Stored records start
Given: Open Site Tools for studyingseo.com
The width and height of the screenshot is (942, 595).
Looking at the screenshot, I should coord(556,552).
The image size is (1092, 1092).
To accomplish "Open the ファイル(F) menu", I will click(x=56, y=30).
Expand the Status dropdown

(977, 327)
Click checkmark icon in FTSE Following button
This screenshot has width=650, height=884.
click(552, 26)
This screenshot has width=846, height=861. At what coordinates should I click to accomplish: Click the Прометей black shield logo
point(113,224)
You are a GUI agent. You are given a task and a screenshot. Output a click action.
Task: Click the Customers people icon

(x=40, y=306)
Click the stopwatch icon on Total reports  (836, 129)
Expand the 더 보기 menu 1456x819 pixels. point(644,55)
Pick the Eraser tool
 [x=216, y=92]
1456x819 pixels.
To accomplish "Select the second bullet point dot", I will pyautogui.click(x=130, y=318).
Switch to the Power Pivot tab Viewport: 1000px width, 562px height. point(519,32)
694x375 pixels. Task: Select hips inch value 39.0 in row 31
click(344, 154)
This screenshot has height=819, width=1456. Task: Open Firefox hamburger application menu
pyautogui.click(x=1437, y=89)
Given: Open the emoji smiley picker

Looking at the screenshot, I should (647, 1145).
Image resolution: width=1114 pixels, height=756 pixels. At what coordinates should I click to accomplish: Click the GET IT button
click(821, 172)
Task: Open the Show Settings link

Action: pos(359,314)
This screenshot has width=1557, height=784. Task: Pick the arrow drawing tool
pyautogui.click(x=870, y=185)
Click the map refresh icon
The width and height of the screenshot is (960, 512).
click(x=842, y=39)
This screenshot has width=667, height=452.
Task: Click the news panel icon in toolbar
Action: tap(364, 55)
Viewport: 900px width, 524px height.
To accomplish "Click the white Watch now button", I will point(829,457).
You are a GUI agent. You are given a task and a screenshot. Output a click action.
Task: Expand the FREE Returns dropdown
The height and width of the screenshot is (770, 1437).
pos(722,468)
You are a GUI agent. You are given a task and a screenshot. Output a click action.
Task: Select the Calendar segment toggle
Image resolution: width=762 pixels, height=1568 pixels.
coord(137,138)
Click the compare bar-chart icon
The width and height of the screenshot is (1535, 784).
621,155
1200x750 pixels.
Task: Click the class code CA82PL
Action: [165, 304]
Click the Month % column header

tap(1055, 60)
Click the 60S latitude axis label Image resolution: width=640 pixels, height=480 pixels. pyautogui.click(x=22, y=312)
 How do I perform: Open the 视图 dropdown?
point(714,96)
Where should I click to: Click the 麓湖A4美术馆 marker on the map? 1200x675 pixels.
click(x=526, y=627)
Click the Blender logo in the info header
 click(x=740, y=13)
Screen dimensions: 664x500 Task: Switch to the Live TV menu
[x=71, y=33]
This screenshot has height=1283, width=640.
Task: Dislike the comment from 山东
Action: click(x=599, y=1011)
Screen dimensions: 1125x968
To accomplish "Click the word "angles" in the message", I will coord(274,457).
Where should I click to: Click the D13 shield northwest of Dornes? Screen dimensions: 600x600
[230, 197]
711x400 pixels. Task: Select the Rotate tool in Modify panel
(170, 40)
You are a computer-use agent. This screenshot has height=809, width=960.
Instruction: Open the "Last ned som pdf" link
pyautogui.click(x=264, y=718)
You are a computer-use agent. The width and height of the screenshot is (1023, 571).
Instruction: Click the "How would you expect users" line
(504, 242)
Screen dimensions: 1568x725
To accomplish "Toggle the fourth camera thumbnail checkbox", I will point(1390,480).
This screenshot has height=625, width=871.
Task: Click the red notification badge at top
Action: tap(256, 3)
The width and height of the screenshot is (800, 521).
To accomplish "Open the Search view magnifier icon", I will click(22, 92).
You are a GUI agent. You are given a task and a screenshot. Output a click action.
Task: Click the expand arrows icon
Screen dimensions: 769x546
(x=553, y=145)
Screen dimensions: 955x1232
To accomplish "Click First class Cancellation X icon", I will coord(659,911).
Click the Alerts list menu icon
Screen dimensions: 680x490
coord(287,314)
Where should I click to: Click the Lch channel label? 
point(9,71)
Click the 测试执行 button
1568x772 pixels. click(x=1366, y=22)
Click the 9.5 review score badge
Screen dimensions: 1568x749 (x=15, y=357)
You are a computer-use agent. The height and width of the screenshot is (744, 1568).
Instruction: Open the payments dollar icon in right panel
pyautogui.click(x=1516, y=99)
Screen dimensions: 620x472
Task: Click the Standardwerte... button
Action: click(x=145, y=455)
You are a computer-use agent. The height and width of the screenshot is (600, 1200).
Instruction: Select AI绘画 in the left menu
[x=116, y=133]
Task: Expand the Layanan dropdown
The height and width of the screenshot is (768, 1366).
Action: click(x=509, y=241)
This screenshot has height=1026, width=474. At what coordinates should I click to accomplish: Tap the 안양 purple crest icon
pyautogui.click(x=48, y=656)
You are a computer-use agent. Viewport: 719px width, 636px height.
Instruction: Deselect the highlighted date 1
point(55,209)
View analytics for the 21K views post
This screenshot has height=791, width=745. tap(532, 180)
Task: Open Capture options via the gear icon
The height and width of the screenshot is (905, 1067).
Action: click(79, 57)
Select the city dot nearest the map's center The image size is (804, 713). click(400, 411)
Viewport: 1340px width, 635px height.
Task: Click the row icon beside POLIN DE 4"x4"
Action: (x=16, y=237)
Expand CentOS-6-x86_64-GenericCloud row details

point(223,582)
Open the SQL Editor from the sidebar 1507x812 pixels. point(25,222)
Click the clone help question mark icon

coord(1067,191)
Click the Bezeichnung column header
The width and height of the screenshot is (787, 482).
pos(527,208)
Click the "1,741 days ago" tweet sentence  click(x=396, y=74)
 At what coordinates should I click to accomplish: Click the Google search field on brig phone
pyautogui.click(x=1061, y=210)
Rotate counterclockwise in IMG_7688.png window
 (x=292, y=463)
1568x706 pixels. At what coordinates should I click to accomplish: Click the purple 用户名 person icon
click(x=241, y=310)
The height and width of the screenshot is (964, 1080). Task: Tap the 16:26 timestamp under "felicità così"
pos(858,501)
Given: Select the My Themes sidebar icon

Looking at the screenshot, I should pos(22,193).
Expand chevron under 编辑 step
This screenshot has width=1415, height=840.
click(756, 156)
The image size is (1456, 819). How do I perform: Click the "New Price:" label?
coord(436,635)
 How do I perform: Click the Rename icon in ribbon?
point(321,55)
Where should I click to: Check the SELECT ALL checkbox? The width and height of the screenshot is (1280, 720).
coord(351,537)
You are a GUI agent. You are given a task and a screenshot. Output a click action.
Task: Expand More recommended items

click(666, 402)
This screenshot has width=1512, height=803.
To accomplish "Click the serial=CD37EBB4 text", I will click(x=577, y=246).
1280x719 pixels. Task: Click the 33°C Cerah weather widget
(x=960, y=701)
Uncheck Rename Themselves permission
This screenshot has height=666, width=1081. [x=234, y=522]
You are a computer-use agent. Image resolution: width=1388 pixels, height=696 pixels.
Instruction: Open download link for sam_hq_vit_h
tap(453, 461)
Stored records end
Write out every entry above line for line, with no changes.

Given: Open Site Tools for studyingseo.com
The width and height of the screenshot is (942, 595).
Looking at the screenshot, I should coord(556,552).
The image size is (1092, 1092).
To accomplish "Open the ファイル(F) menu", I will click(x=56, y=30).
Expand the Status dropdown

(977, 327)
Click checkmark icon in FTSE Following button
This screenshot has width=650, height=884.
click(552, 26)
This screenshot has width=846, height=861. At what coordinates should I click to accomplish: Click the Прометей black shield logo
point(113,224)
You are a GUI agent. You are given a task and a screenshot. Output a click action.
Task: Click the Customers people icon

(x=40, y=306)
Click the stopwatch icon on Total reports  (836, 129)
Expand the 더 보기 menu 1456x819 pixels. point(644,55)
Pick the Eraser tool
 [x=216, y=92]
1456x819 pixels.
To accomplish "Select the second bullet point dot", I will pyautogui.click(x=130, y=318).
Switch to the Power Pivot tab Viewport: 1000px width, 562px height. point(519,32)
694x375 pixels. Task: Select hips inch value 39.0 in row 31
click(344, 154)
This screenshot has height=819, width=1456. Task: Open Firefox hamburger application menu
pyautogui.click(x=1437, y=89)
Given: Open the emoji smiley picker

Looking at the screenshot, I should (647, 1145).
Image resolution: width=1114 pixels, height=756 pixels. At what coordinates should I click to accomplish: Click the GET IT button
click(821, 172)
Task: Open the Show Settings link

Action: pos(359,314)
This screenshot has width=1557, height=784. Task: Pick the arrow drawing tool
pyautogui.click(x=870, y=185)
Click the map refresh icon
The width and height of the screenshot is (960, 512).
click(x=842, y=39)
This screenshot has width=667, height=452.
Task: Click the news panel icon in toolbar
Action: tap(364, 55)
Viewport: 900px width, 524px height.
To accomplish "Click the white Watch now button", I will point(829,457).
You are a GUI agent. You are given a task and a screenshot. Output a click action.
Task: Expand the FREE Returns dropdown
The height and width of the screenshot is (770, 1437).
pos(722,468)
You are a GUI agent. You are given a task and a screenshot. Output a click action.
Task: Select the Calendar segment toggle
Image resolution: width=762 pixels, height=1568 pixels.
coord(137,138)
Click the compare bar-chart icon
The width and height of the screenshot is (1535, 784).
621,155
1200x750 pixels.
Task: Click the class code CA82PL
Action: [165, 304]
Click the Month % column header

tap(1055, 60)
Click the 60S latitude axis label Image resolution: width=640 pixels, height=480 pixels. pyautogui.click(x=22, y=312)
 How do I perform: Open the 视图 dropdown?
point(714,96)
Where should I click to: Click the 麓湖A4美术馆 marker on the map? 1200x675 pixels.
click(x=526, y=627)
Click the Blender logo in the info header
 click(x=740, y=13)
Screen dimensions: 664x500 Task: Switch to the Live TV menu
[x=71, y=33]
This screenshot has height=1283, width=640.
Task: Dislike the comment from 山东
Action: click(x=599, y=1011)
Screen dimensions: 1125x968
To accomplish "Click the word "angles" in the message", I will coord(274,457).
Where should I click to: Click the D13 shield northwest of Dornes? Screen dimensions: 600x600
[230, 197]
711x400 pixels. Task: Select the Rotate tool in Modify panel
(170, 40)
You are a computer-use agent. This screenshot has height=809, width=960.
Instruction: Open the "Last ned som pdf" link
pyautogui.click(x=264, y=718)
You are a computer-use agent. The width and height of the screenshot is (1023, 571).
Instruction: Click the "How would you expect users" line
(504, 242)
Screen dimensions: 1568x725
To accomplish "Toggle the fourth camera thumbnail checkbox", I will point(1390,480).
This screenshot has height=625, width=871.
Task: Click the red notification badge at top
Action: tap(256, 3)
The width and height of the screenshot is (800, 521).
To accomplish "Open the Search view magnifier icon", I will click(22, 92).
You are a GUI agent. You are given a task and a screenshot. Output a click action.
Task: Click the expand arrows icon
Screen dimensions: 769x546
(x=553, y=145)
Screen dimensions: 955x1232
To accomplish "Click First class Cancellation X icon", I will coord(659,911).
Click the Alerts list menu icon
Screen dimensions: 680x490
coord(287,314)
Where should I click to: Click the Lch channel label? 
point(9,71)
Click the 测试执行 button
1568x772 pixels. click(x=1366, y=22)
Click the 9.5 review score badge
Screen dimensions: 1568x749 (x=15, y=357)
You are a computer-use agent. The height and width of the screenshot is (744, 1568).
Instruction: Open the payments dollar icon in right panel
pyautogui.click(x=1516, y=99)
Screen dimensions: 620x472
Task: Click the Standardwerte... button
Action: click(x=145, y=455)
You are a computer-use agent. The height and width of the screenshot is (600, 1200).
Instruction: Select AI绘画 in the left menu
[x=116, y=133]
Task: Expand the Layanan dropdown
The height and width of the screenshot is (768, 1366).
Action: click(x=509, y=241)
This screenshot has height=1026, width=474. At what coordinates should I click to accomplish: Tap the 안양 purple crest icon
pyautogui.click(x=48, y=656)
You are a computer-use agent. Viewport: 719px width, 636px height.
Instruction: Deselect the highlighted date 1
point(55,209)
View analytics for the 21K views post
This screenshot has height=791, width=745. tap(532, 180)
Task: Open Capture options via the gear icon
The height and width of the screenshot is (905, 1067).
Action: click(79, 57)
Select the city dot nearest the map's center The image size is (804, 713). click(400, 411)
Viewport: 1340px width, 635px height.
Task: Click the row icon beside POLIN DE 4"x4"
Action: (x=16, y=237)
Expand CentOS-6-x86_64-GenericCloud row details

point(223,582)
Open the SQL Editor from the sidebar 1507x812 pixels. point(25,222)
Click the clone help question mark icon

coord(1067,191)
Click the Bezeichnung column header
The width and height of the screenshot is (787, 482).
pos(527,208)
Click the "1,741 days ago" tweet sentence  click(x=396, y=74)
 At what coordinates should I click to accomplish: Click the Google search field on brig phone
pyautogui.click(x=1061, y=210)
Rotate counterclockwise in IMG_7688.png window
 (x=292, y=463)
1568x706 pixels. At what coordinates should I click to accomplish: Click the purple 用户名 person icon
click(x=241, y=310)
The height and width of the screenshot is (964, 1080). Task: Tap the 16:26 timestamp under "felicità così"
pos(858,501)
Given: Select the My Themes sidebar icon

Looking at the screenshot, I should pos(22,193).
Expand chevron under 编辑 step
This screenshot has width=1415, height=840.
click(756, 156)
The image size is (1456, 819). How do I perform: Click the "New Price:" label?
coord(436,635)
 How do I perform: Click the Rename icon in ribbon?
point(321,55)
Where should I click to: Check the SELECT ALL checkbox? The width and height of the screenshot is (1280, 720).
coord(351,537)
You are a GUI agent. You are given a task and a screenshot. Output a click action.
Task: Expand More recommended items

click(666, 402)
This screenshot has width=1512, height=803.
To accomplish "Click the serial=CD37EBB4 text", I will click(x=577, y=246).
1280x719 pixels. Task: Click the 33°C Cerah weather widget
(x=960, y=701)
Uncheck Rename Themselves permission
This screenshot has height=666, width=1081. [x=234, y=522]
You are a computer-use agent. Image resolution: width=1388 pixels, height=696 pixels.
Instruction: Open download link for sam_hq_vit_h
tap(453, 461)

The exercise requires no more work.